Direktur Jenderal Perdagangan Dalam Negeri Kementerian Perdagangan, Syailendra mengatakan bahwa impor daging dilakukan untuk menjaga keseimbangan harga pasar dan menutupi kekurangan stok daging pada bulan Mei. Impor tersebut diharapkan bisa masuk sebelum lebaran.

“Dari 80.000 ton penugasan, informasinya di Maret akan masuk 2.772 ton, di April 20.000 ton dan Mei 14.000 ton. Kami harapkan yang Mei ini masuk sebelum hari raya, karena kalau setelah hari raya sudah lewat momennya,” ujarnya pada diskusi virtual bertajuk 'Mahalnya Harga Daging Sapi dan Kerbau, Apa Solusinya?', Senin (29/3).

Dia menyebutkan pada tiga bulan ke depan akan ada peningkatan kebutuhan konsumsi daging sapi dari 52.156 ton pada Maret, menjadi 59.979 ton pada April, dan 76.769 ton Mei. Oleh karena itu rencana impor daging beku ini harus terlaksana sesuai jadwal untuk menjaga stok dan stabilitas harga.

Selain itu, pemerintah telah mengeluarkan kebijakan impor beras sebanyak 1 juta ton menjelang lebaran. Impor dilakukan untuk menjaga ketersediaan stok beras domestik dalam dalam jumlah aman.

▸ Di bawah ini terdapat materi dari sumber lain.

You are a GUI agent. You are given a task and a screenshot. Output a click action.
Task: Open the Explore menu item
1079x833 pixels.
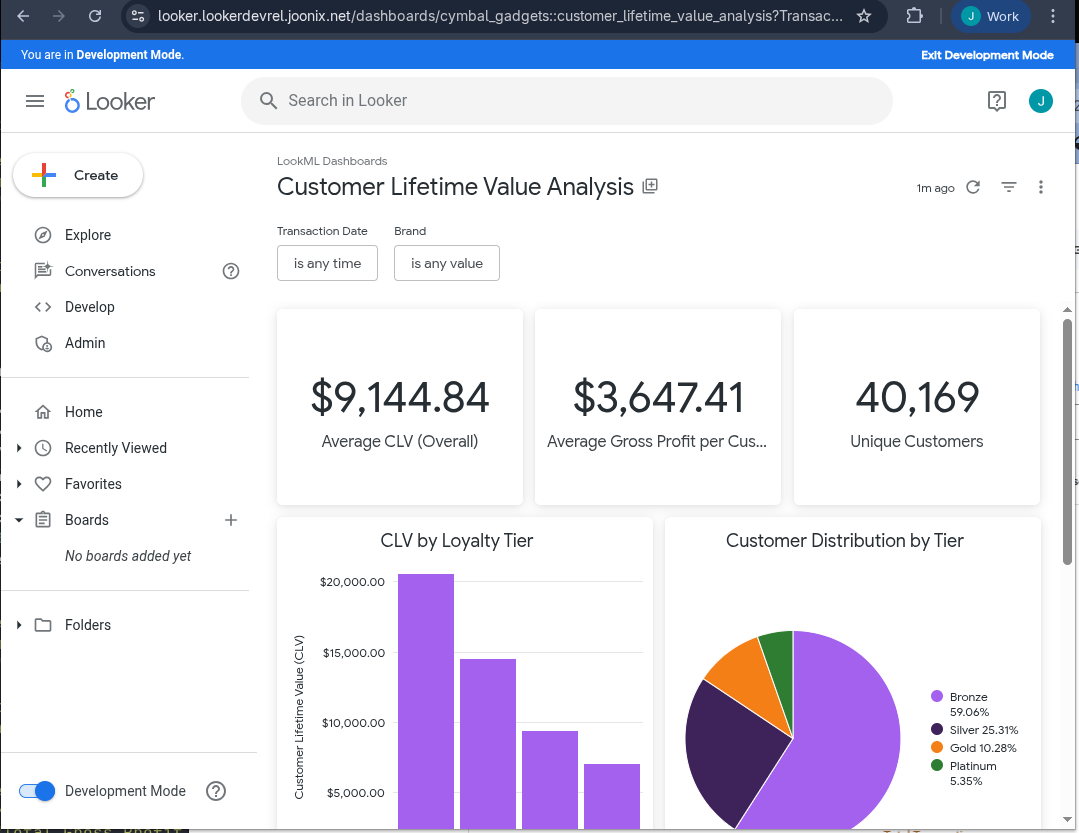coord(88,235)
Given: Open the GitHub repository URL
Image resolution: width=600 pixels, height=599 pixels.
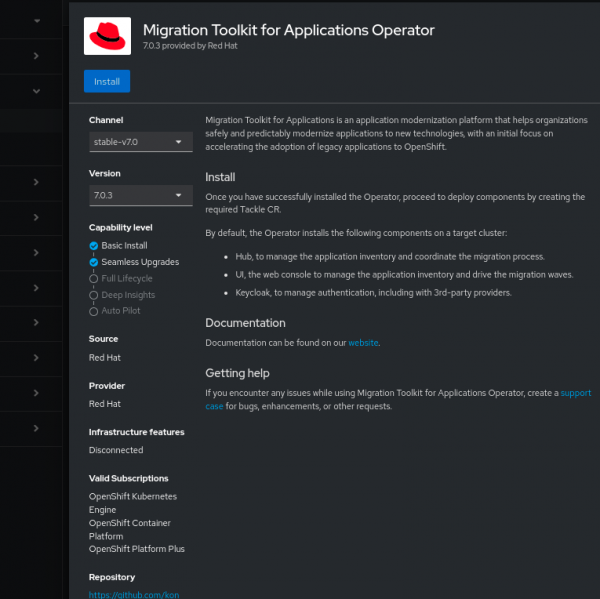Looking at the screenshot, I should tap(134, 595).
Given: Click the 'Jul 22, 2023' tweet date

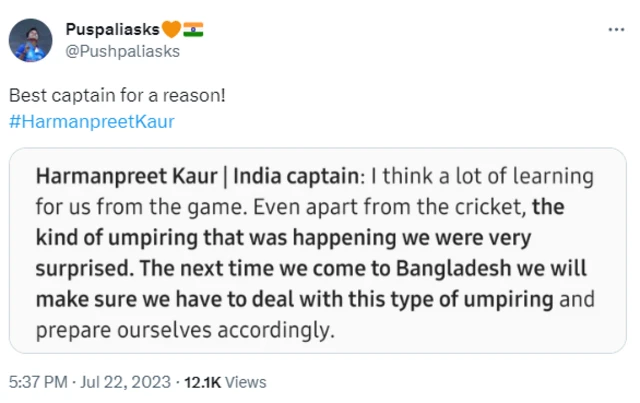Looking at the screenshot, I should tap(126, 381).
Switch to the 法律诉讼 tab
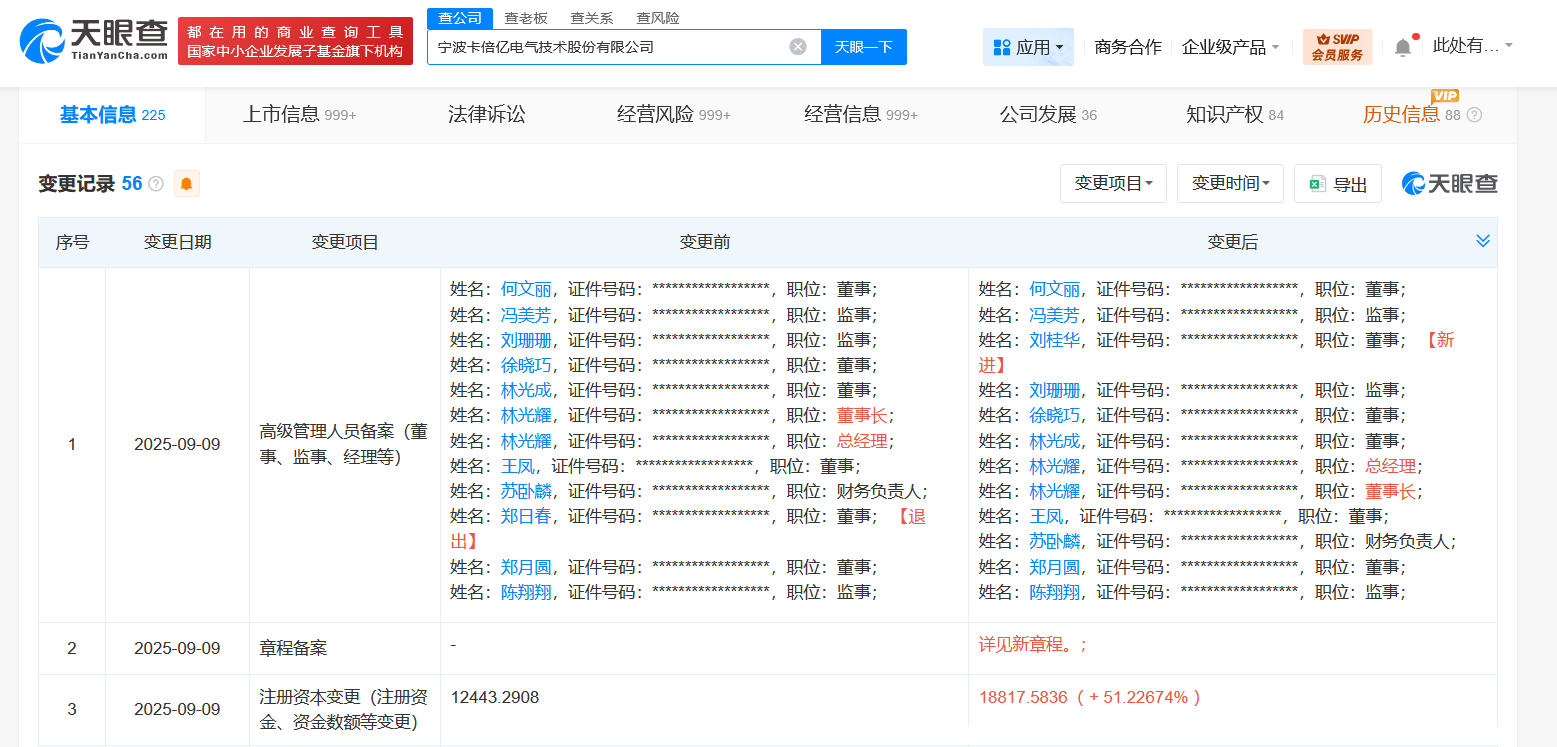Screen dimensions: 1557x747 pyautogui.click(x=486, y=114)
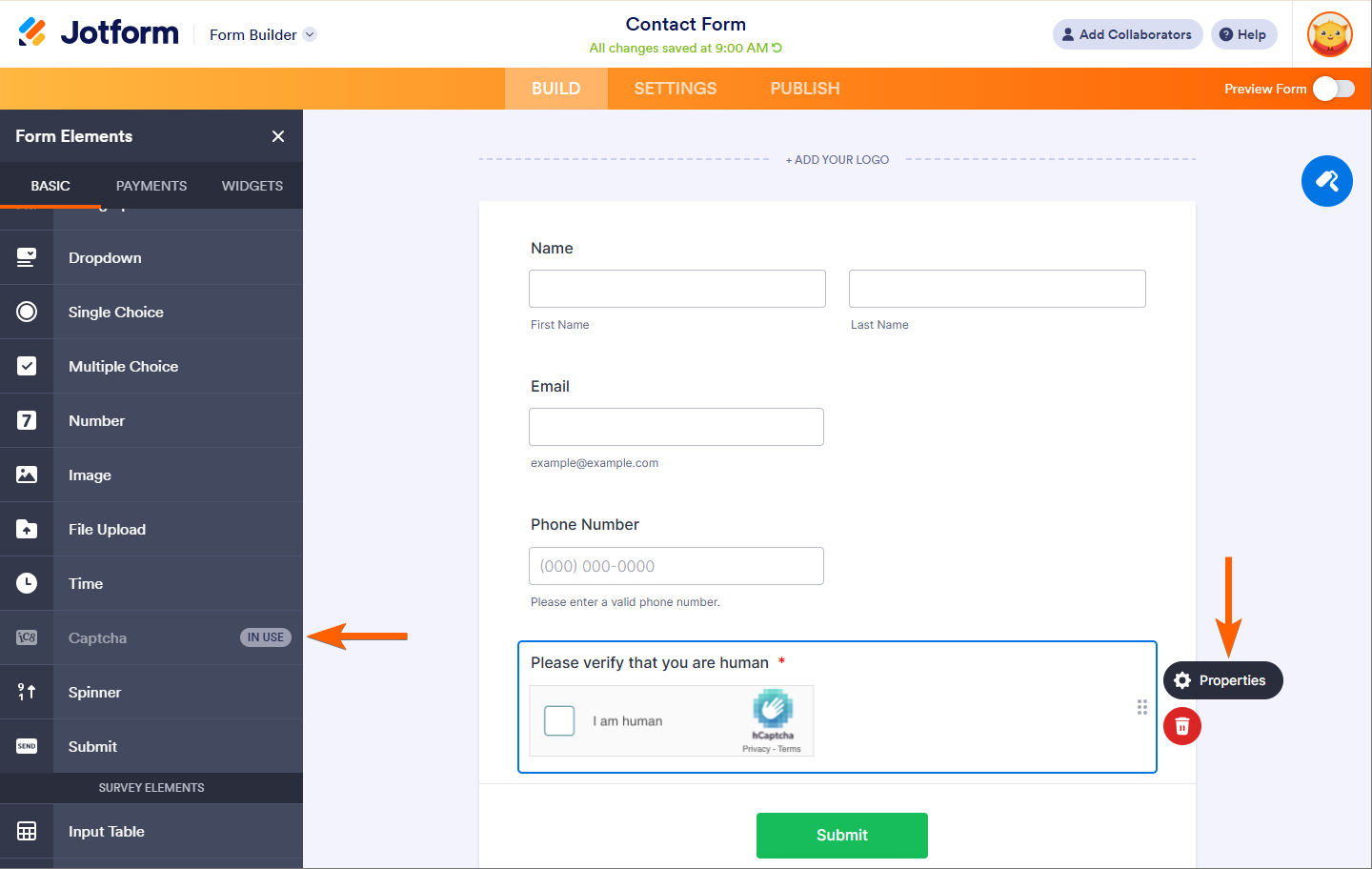Screen dimensions: 1372x869
Task: Add a File Upload element
Action: [x=107, y=530]
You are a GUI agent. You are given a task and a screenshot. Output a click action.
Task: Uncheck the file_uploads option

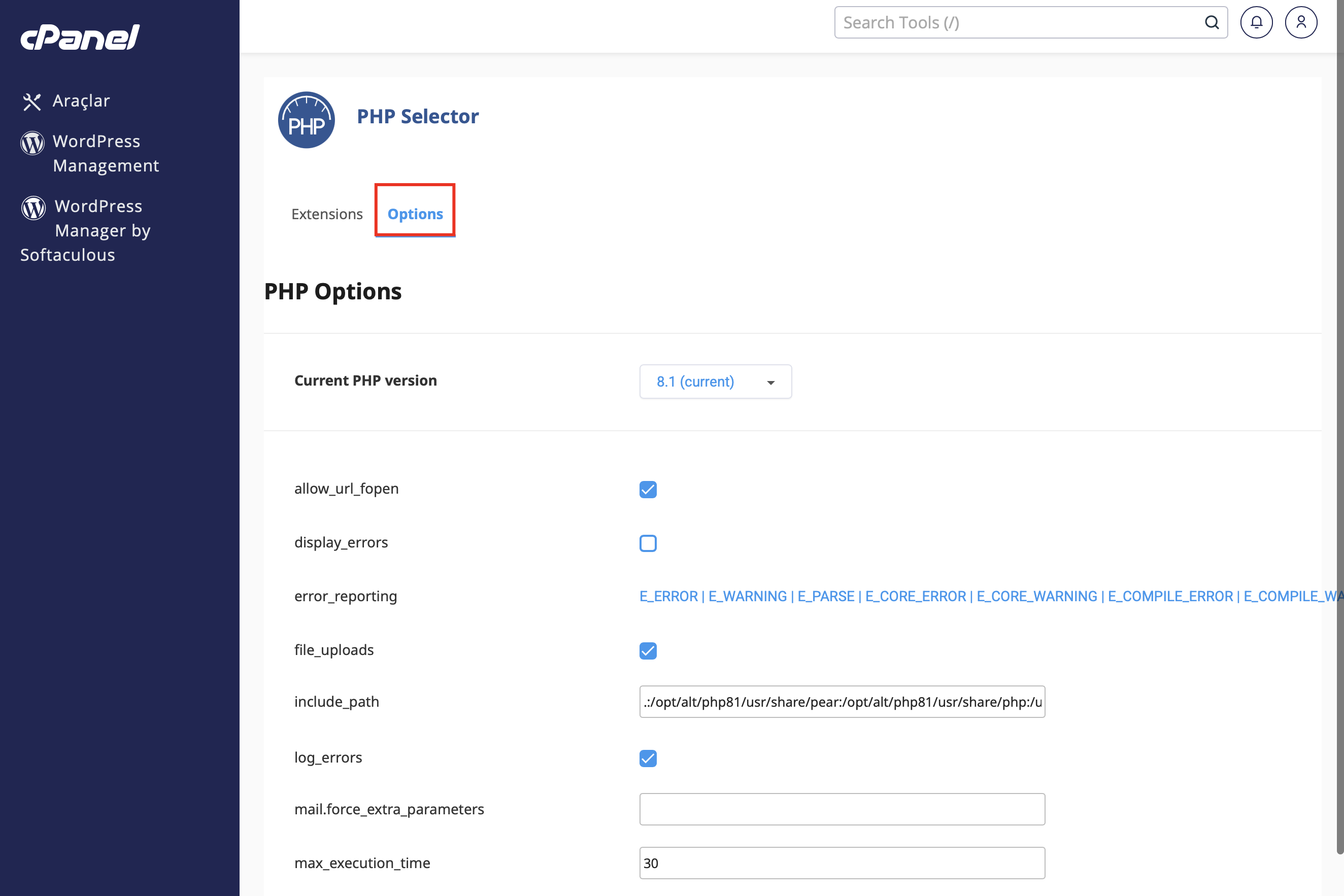click(x=648, y=651)
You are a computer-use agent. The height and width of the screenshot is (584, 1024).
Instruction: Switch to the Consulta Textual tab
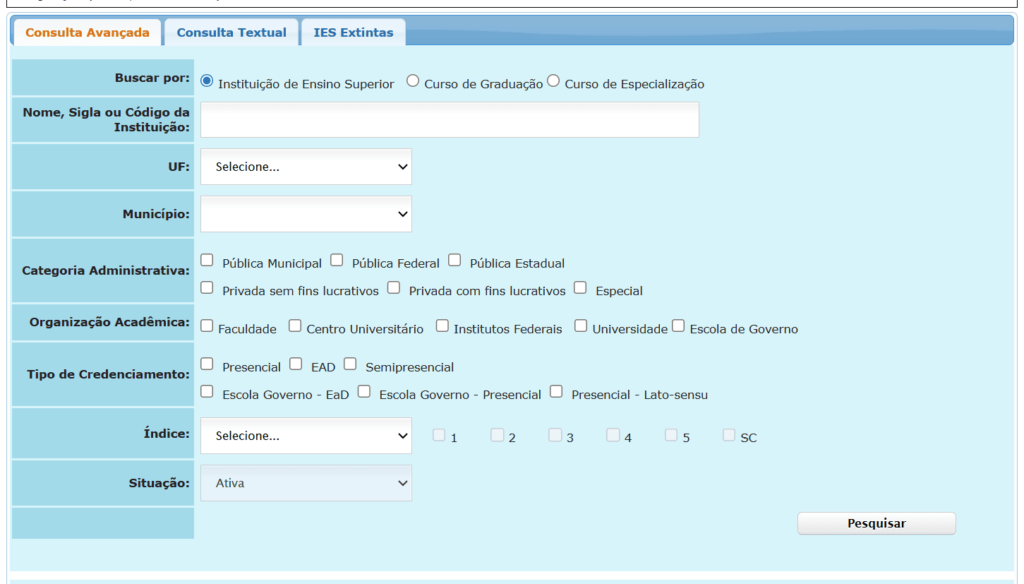[x=231, y=33]
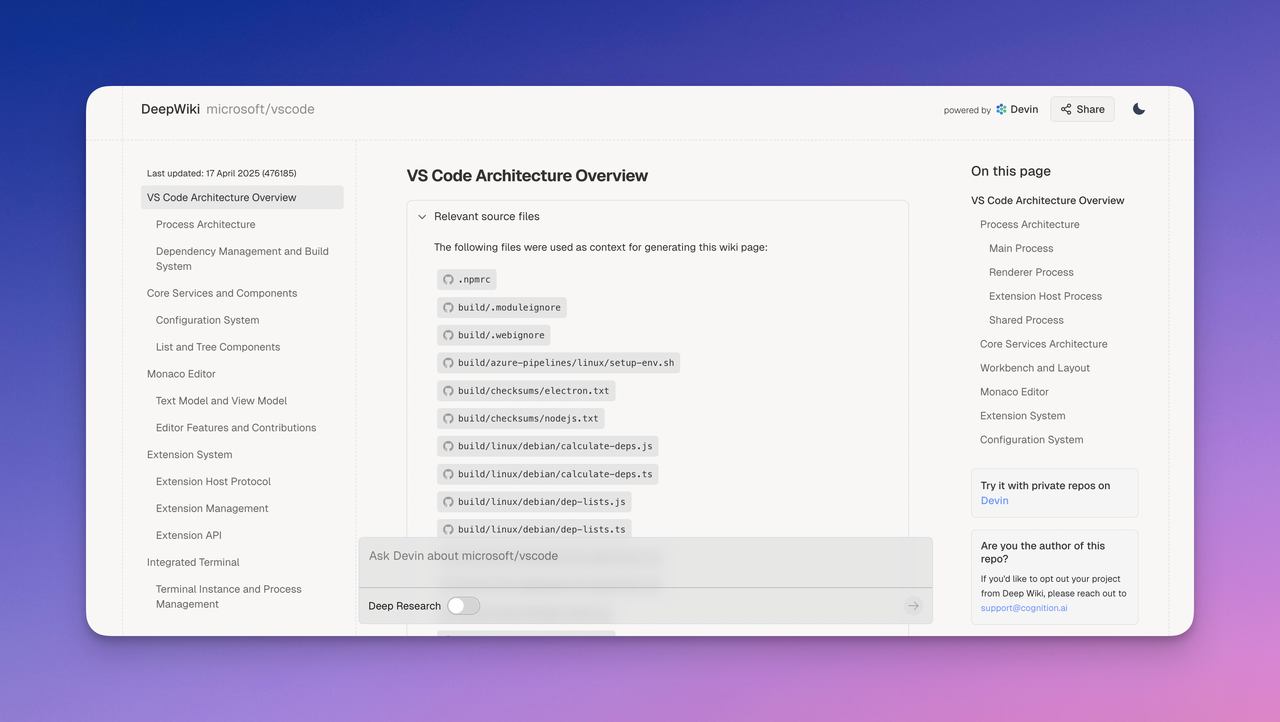
Task: Click GitHub icon beside build/checksums/electron.txt
Action: (x=448, y=391)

Dalam paparannya, Menteri Koordinator Bidang Perekonomian Airlangga Hartarto menyebut, impor sebesar 1 juta ton terdiri dari 500 ribu ton untuk Cadangan Beras Pemerintah (CBP) dan 500 ribu ton sesuai kebutuhan Perum Bulog. Tambahan beras dari luar negeri itu dinilai perlu untuk menjaga stok beras nasional dengan memperhitungkan kebutuhan bansos bagi warga terdampak Pemberlakuan Pembatasan Kegiatan Masyarakat (PPKM), korban banjir, dan pandemi Covid-19.